Set your Internet security
right, then, at the very least, you'll get a prompt ASKING you
if you want to install a self-downloading application and if you
say no, it won't !
Internet security is a messy subject because of
the huge range of skill levels, the varying degrees of user alertness
and "savvy," and so on. The settings that are right
for one person may not be right for another.
But, as a starting point, here are the settings
we use in Internet Explorer 5.5. If you set up your copy of IE
this way, you'll be reasonably safe against things like unwanted
auto-installs, but you'll still be able to let things install
that you want on your system. (Note that these are not the highest
possible safety levels, but are appropriate for us and the way
we work. (Your mileage may vary.)
To start, Click
to Tools/Internet Options/Security and then select
"Custom Level." As you step through these settings,
use the "?" button in the upper right corner of the
dialog box to learn more about each setting: Click the "?"

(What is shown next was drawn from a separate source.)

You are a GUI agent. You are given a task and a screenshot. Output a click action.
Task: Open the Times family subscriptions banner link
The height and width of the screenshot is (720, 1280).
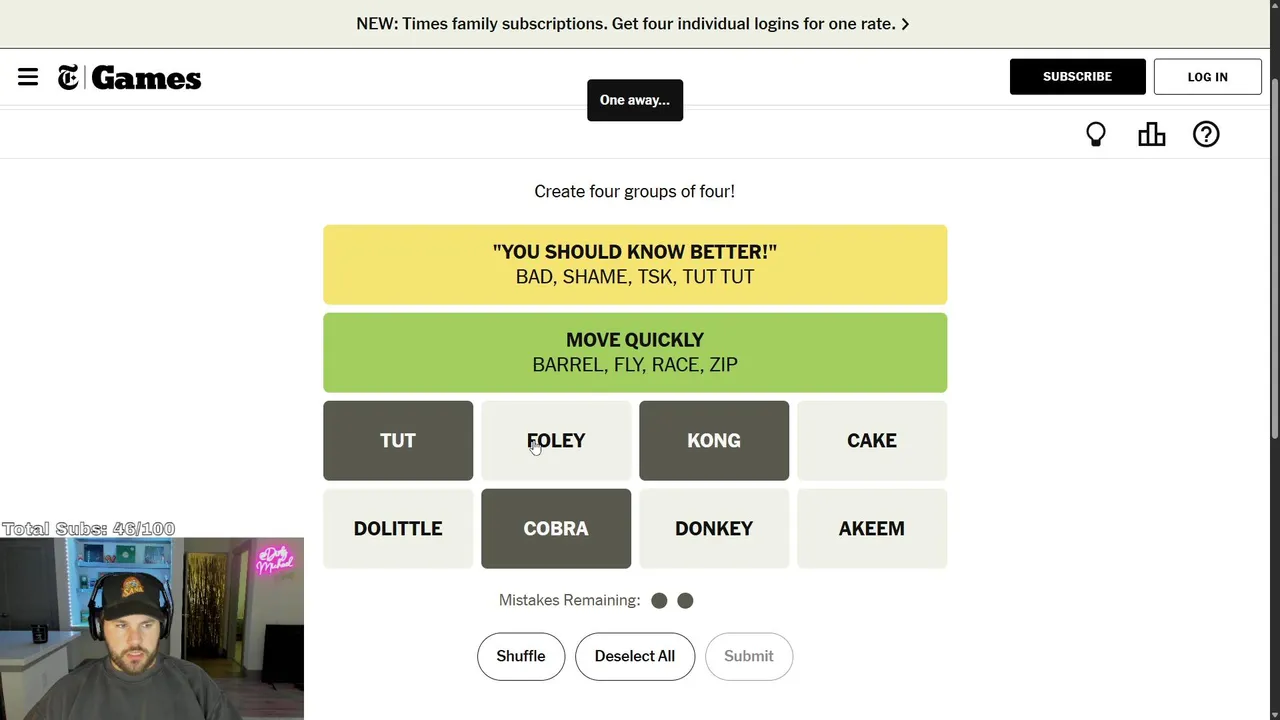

and then click the item you're working on: A brief and helpful
explanation will appear in a small floating window.
Here are our settings; you can and should modify
your settings to suit your own unique circumstances:
In the section headed
"ActiveX controls and plug-ins" We set these
items as follows:
Download signed ActiveX controls=Prompt
Download unsigned ActiveX controls=Prompt
Initialize and script ActiveX controls not marked as safe=Prompt
Run ActiveX controls and plug-ins=Enable
Script ActiveX controls marked safe for scripting=Prompt
In the section headed "Cookies" we set these items as
follows:
Allow cookies that are stored on your computer=Enable
Allow per-session cookies (not stored)=Enable
In the section headed "Downloads"
we set these items as follows:
File download=Enable
Font download=Enable
In the section headed "Microsoft
VM" we set these items as follows:
Java permissions=High safety
In the section headed "Miscellaneous"
I've set these items as follows:
Access data sources across domains=Prompt
Don't prompt for client certificate selection when no certificates
or only one certificate exists=Disable
Drag and drop or copy and paste files=Enable
Installation of desktop items=Prompt
Launching programs and files in an IFRAME=Prompt
Navigate sub-frames across different domains=Prompt
Software channel permissions=High safety
Submit nonencrypted form data=Enable
Userdata persistence=Enable
In the section headed "Scripting" we set
these items as follows:
Active scripting=Enable
Allow paste operations via script=Prompt
Scripting of Java applets=Prompt
In the section headed "User Authentication"
we set these items as follows:
Logon=Automatic logon only in Intranet zone
Then click "OK."
You should never be bothered by the like of an
auto-installing applications like Comet Cursor again.
.